Other determinants of the amount are “the benchmark set by existing settlements” and the amount of land that the tribe held in 1840 regardless of how much of it they have sold since. These periodic handovers of tens and hundreds of millions of taxpayer dollars are based on factors other than genuine “historical grievances.” It is effectively a protection racket – buying off the bullying tribal elite so that they won’t mount big protests that disrupt society and the economy – and they are sold to the public as “redress of historical grievances”.
Myth No. 20.
The Waitangi Tribunal acts like a court.
No, it doesn’t. Not true to its original purpose, it has become a biased Maori advocacy group that accepts unreliable oral evidence ahead of written documents so as to extract as much money out of the taxpayer as possible. Telling lies – as it did when it said that Maori did not cede sovereignty in 1840 – is a normal part of its racially biased and verbally fabricated behaviour. This Tribunal is the enemy of truth, honesty and a unified nation.
In South Africa the Truth and Reconciliation Commission, that was set up to deal with the problems that had occurred under apartheid, was wound up after five years, having achieved a task much more challenging than in New Zealand. The Waitangi Tribunal has been going for nearly 40 years, providing an army of cultural consultants, etc. with millions of taxpayer dollars. It has already done enough harm to the country and needs to be abolished.
Myth No. 21
The high imprisonment rate of part-Maoris is the result of colonisation and the Crown not honouring the Treaty of Waitangi. No, people are imprisoned for things they have chosen to do. By 1936, Maoris/part-Maoris made up just 11% of the prison population. This was much closer to the period of colonisation than now.
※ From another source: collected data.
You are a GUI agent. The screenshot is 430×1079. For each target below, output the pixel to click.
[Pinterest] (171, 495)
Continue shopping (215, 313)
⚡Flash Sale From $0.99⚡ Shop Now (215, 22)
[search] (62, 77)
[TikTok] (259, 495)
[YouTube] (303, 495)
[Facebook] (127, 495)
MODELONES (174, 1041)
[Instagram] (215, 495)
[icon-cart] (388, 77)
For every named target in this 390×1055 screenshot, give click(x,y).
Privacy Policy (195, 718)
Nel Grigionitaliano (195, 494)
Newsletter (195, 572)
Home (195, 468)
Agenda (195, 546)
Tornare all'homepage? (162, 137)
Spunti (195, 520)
The fact that 83 years later part-Maoris make up around 51% of the prison population is due not to colonisation but to bad choices made by so many of them.
Myth No. 22
In the 1800s Maoris “lost” most of their lands.
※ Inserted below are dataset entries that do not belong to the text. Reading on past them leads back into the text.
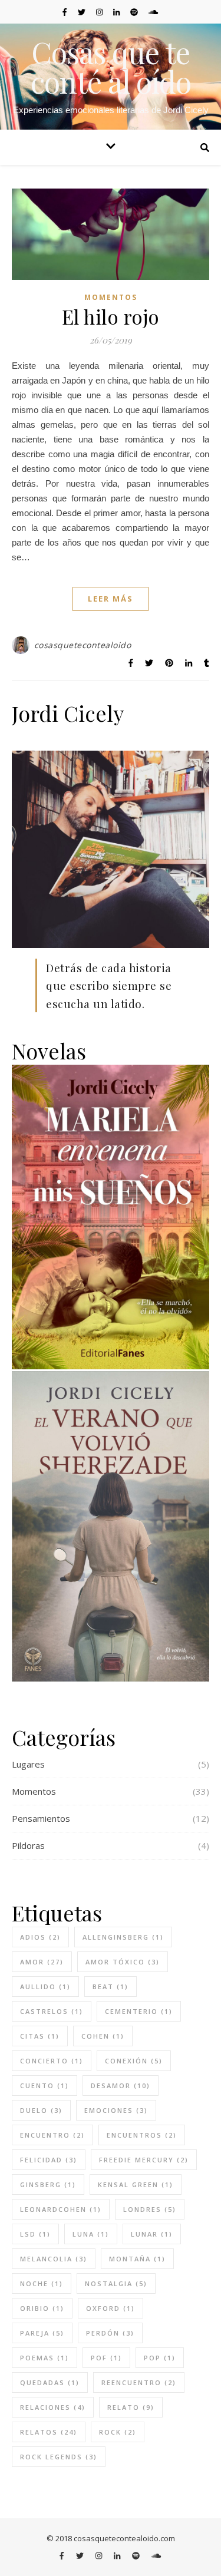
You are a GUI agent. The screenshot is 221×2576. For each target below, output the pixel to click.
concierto (51, 2060)
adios (40, 1937)
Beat (110, 1986)
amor (42, 1961)
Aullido (45, 1986)
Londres (149, 2209)
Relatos (48, 2432)
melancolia (53, 2258)
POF (106, 2357)
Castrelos (51, 2011)
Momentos (110, 297)
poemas (44, 2357)
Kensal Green (135, 2184)
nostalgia (116, 2283)
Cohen (102, 2036)
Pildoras (28, 1845)
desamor (120, 2085)
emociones (116, 2110)
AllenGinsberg (123, 1937)
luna (90, 2234)
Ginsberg (48, 2184)
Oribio (42, 2308)
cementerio (139, 2011)
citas (40, 2036)
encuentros (142, 2135)
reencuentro (138, 2382)
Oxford (110, 2308)
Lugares (28, 1764)
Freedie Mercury (144, 2159)
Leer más (110, 598)
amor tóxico (122, 1961)
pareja (42, 2333)
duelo (41, 2110)
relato (130, 2407)
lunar (152, 2234)
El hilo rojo (111, 316)
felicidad (48, 2159)
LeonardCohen (60, 2209)
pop (160, 2357)
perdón (110, 2333)
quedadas (50, 2382)
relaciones (52, 2407)
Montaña (137, 2258)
Apart from the relatively small percentage of land confiscated as a punishment for rebellion in the 1860s (See Myth No. 12) Maoris did not “lose” their lands; they sold them for valuable consideration at a mutually agreed price. Whether they spent the proceeds wisely or not was their own choice. There is a world of difference between “losing” something and selling it. In addition to “Maori land,” people of Maori descent also own general land.
Myth No. 23.
Most New Zealanders see nothing wrong with Maori privileges; it is only a few fuddy-duddies who object.
79% No to special Maori seats in parliament (Submitters to the Constitutional Advisory Panel)
82% No to compulsory Maori language in schools (yahoo Xtra poll)
96% of non-Maori students of Year 9 and above do NOT learn Maori despite it being an available option in many schools
(NZ Herald, 23 July, 2014)
85% No to special Maori housing (Bay of Plenty Times, 20 April, 2013)
81% No to “Maori are special” (Close Up poll, July, 2011)
81% No to Maori names for North Island and South Island (Stuff poll, 2/4/13)
82% No to “h” in Wanganui
(Referendum conducted by Wanganui District Council, 2006)
79% No to a special Maori voice on the committees of Rotorua Council (Rotorua Daily Post, 9/5/14)
79% No to Maori wards, Waikato District Council, April, 2012 80% No to Maori wards, Hauraki District Council, May 2013 79% No to Maori wards, Nelson District Council, May, 2012 52% No to Maori wards, Wairoa District Council, March, 2012 68% No to Maori wards, Far North District Council,
82% No to special Maori wards on New Plymouth Council, May, 2015 80.03% No to Maori wards, Kaikoura District Council,
78.2% No to Maori wards, Western Bay of Plenty District Council, May, 2018
77.04% No to Maori wards, Manawatu District Council, May, 2018
68.87% No to Maori wards, Palmerston North City Council, May, 2018 56.39% No to Maori wards, Whakatane District Council,
70% want Maori wards in local government abolished (Consumerlink, Colmar Brunton poll, March, 2012)
68% want the Waitangi Tribunal abolished (Ibid)
Myth No. 24.
Those who oppose special rights and privileges for part-Maoris are “racists.”
This is a contradiction in terms and is propagated by people who are either mischievous or just misinformed. Special rights / privileges for one race are a violation of the democratic principle that we should all be treated equally. To demand this is not being “racist.” The real racists are those of the radical tribal elite who are trying to subvert our democracy with their never-ending race-based demands.